Bicentenarios y aniversarios (VI)
Cultura para la transformación, no solo para el consumo, ha favorecido la formación de gobiernos alternativos alejados de las formaciones políticas tradicionales. Una política donde lo local y lo autónomo tienen un papel determinante invitando a la participación colectiva y ciudadana, creando mecanismos y espacios para su realización.
Según publicaba el diario El País el pasado 1 de mayo, las aportaciones culturales a nuestro PIB suponen un 3%, si se añaden actividades vinculadas como el diseño y la publicidad se llegaría al 4%. Días después el Director de de Política e Industrias Culturales del Ministerio de Cultura, Guillermo Corral, elevaba a 5% esa aportación. Lejos del 7% de México o el 6% de Argentina o Brasil. No hay que dejarse engañar por la frialdad de unos datos que suelen centrarse en la labor de las grandes industrias del ocio y el entretenimiento, obviando el papel de miles de microempresas, de autoempleo, que generan y desarrollan muchas de las actividades más innovadoras representando, según la OCDE, entre el 60 y 70% del empleo cultural a nivel mundial y cerca del 95 de la estructura empresarial del sector.
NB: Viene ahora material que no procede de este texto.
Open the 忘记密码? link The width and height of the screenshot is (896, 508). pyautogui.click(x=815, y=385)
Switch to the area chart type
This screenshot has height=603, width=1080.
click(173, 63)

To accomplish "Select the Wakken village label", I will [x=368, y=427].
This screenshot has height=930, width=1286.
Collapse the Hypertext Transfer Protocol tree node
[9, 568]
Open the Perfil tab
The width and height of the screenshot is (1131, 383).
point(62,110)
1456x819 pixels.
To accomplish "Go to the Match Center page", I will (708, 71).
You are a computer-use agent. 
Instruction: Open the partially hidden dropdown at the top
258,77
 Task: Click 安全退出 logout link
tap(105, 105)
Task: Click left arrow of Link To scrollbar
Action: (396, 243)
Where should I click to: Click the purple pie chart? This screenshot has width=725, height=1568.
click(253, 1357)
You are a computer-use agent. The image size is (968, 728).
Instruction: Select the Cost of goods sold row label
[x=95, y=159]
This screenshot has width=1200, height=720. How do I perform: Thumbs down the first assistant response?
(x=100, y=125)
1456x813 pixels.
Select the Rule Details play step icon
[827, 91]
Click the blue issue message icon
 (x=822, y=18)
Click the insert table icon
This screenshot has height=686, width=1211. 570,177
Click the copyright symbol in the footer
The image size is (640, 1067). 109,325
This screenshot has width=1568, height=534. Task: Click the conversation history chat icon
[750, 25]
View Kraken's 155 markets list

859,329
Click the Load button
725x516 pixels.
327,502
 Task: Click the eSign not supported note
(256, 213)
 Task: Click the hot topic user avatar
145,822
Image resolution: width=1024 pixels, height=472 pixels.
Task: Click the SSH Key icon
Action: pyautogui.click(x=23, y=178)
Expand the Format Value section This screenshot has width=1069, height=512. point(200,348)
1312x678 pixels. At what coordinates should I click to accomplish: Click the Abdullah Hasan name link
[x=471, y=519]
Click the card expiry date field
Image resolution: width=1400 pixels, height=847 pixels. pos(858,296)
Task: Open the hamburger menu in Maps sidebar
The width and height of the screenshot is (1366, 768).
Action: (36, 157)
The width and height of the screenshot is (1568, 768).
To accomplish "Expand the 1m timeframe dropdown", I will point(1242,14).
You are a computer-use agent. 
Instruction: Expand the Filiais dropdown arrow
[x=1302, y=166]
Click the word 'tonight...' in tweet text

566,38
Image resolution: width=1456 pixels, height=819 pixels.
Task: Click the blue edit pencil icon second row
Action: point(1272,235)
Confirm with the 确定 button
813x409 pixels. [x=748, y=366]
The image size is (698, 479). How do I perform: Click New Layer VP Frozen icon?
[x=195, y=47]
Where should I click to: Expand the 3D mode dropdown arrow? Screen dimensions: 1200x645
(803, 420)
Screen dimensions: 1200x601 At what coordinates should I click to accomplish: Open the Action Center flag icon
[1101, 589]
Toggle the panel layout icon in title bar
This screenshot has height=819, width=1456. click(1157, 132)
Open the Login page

Que nunca haya existido una política fiscal y económica sectorial que reconozca el papel de estos agentes tratados fiscalmente de igual manera que las grandes industrias del ocio, del entretenimiento o como cualquier otra actividad económica, pero sin tener posibilidad de acceder a las medidas de apoyo que están reciben, evidencia el desinterés real que hay por la cultura como fuerza productiva generadora de riqueza. No es solo una cuestión económica. La cultura es mucho más que lo que las instituciones y administraciones gestionan o disponen. Es mucho más que las directrices que dictan los responsables de industrias culturales. Más que las obras de los grandes creadores, ni la de los productores, ni de las sociedades de gestión. La cultura es un todo mucho amplio donde priman sentimientos y emociones. Una realidad, no estatal apenas visualizada.